5. 'Tell me about the biggest challenge at your last job.'
This is a fairly common interview question, the purpose of which is to get some insight into your personality, as well as into what you find difficult. Be careful here, because if you refer to something that’s a common occurrence in your prospective role - having to confront people, for instance - then you’re unlikely to get the job. One good approach is to mention something that is likely to annoy your prospective employer, too, such as employees who are always trying to circumvent safety procedures.
6. 'How do you handle record-keeping?'
With this question, your prospective employer is trying to determine whether your organisational skills are up to scratch, and if you'll place proper importance on protecting the company from liability.
A good answer may go something like this: “I’ve found that keeping accurate records, while it may not be exciting, is critical in protecting both the company and its employees. If there were an accident, for instance, it would be important to be able to prove that we had provided necessary training and had the right policies in place. I also think it’s crucial to make a thorough report of an accident right away, while the details are still fresh. If an injured employee later tells a different story, it’s important to have an accurate record.”
7. 'Say you’ve been here six months. What kind of routine do you have in place?'
This question is an attempt to find out two things. Firstly, that you've done your research about the role and you know what the priorities of the day-to-day job are, and secondly, that you're capable of working productively and efficiently with minimum levels of supervision or guidance.

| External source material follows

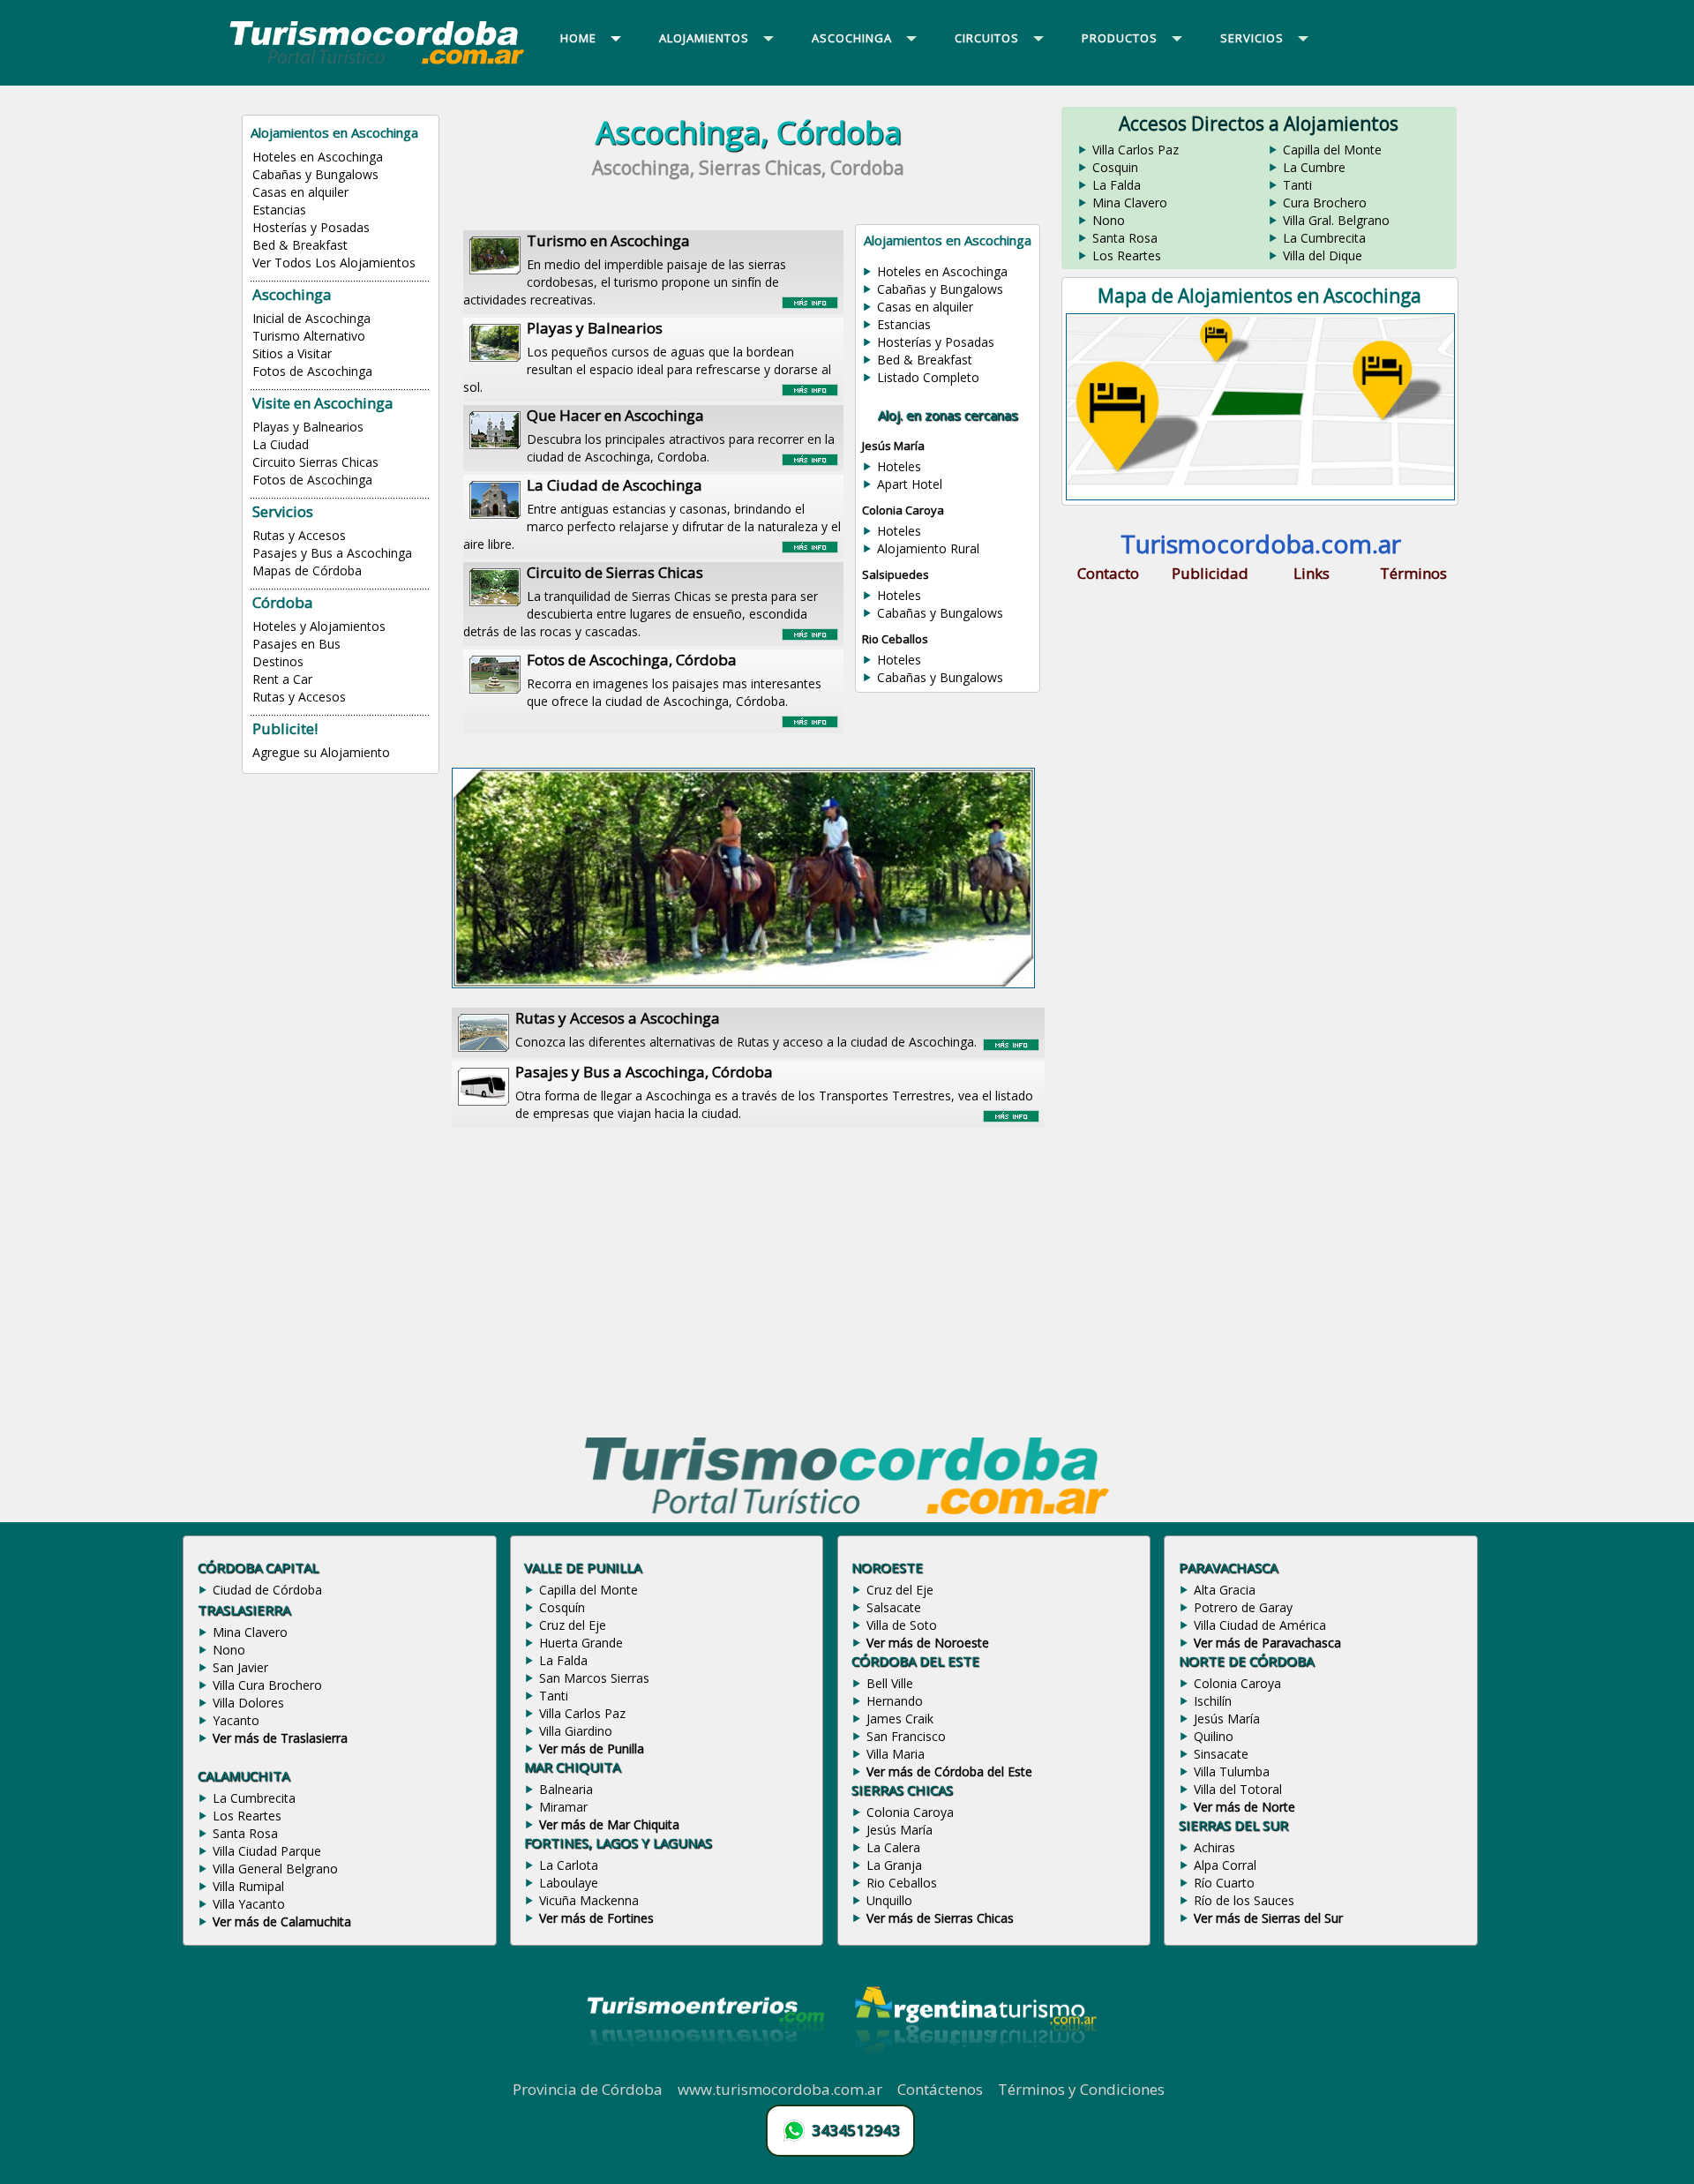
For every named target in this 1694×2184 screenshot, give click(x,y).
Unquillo (889, 1900)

A good answer would cover the duties and responsibilities as detailed in the job description, and might touch on things like: how often you’d perform routine inspections, how often you’d conduct training (and what you might focus on), and how you’d keep track of compliance and incident reporting.
8. 'Tell me about the latest health and safety regulations.'
This question is a clear test of whether or not you’re up to date on the latest developments in the industry. If you're not already working in a role where this knowledge is a requirement, then it should go without saying that, prior to your interview, you should find out whether there have been any recent changes and - just as importantly - what the impact of those changes will be.
9. 'What do you think is the number-one priority for a health and safety officer?'
This question is designed to tell your interviewer whether you and the company share the same values and to identify if you would be a good "fit". Of course, you need to ensure that you are aware of your prospective company's values and standards, but at the core of all health and safety roles, there are two main priorities: to keep all employees (and any visitors) as safe and risk-averse as possible, and to protect the company from liability in cases of negligence.
10. 'What is the worst safety violation you’ve ever seen?'
This question is designed to take stock of your standards. If your “worst violation” is something your prospective employer does every day, you may be out of luck; a better idea is to give the most egregious example you can think of – something so bad that it’s highly unlikely this company is doing it on a regular basis.
Ultimately, most of the interview questions asked of candidates for positions as health and safety officers are designed to find out two things: whether you know how to protect people, and whether you know how to protect the company. As long as your answers highlight your proficiency at - and commitment to - those two things, then you should do just fine.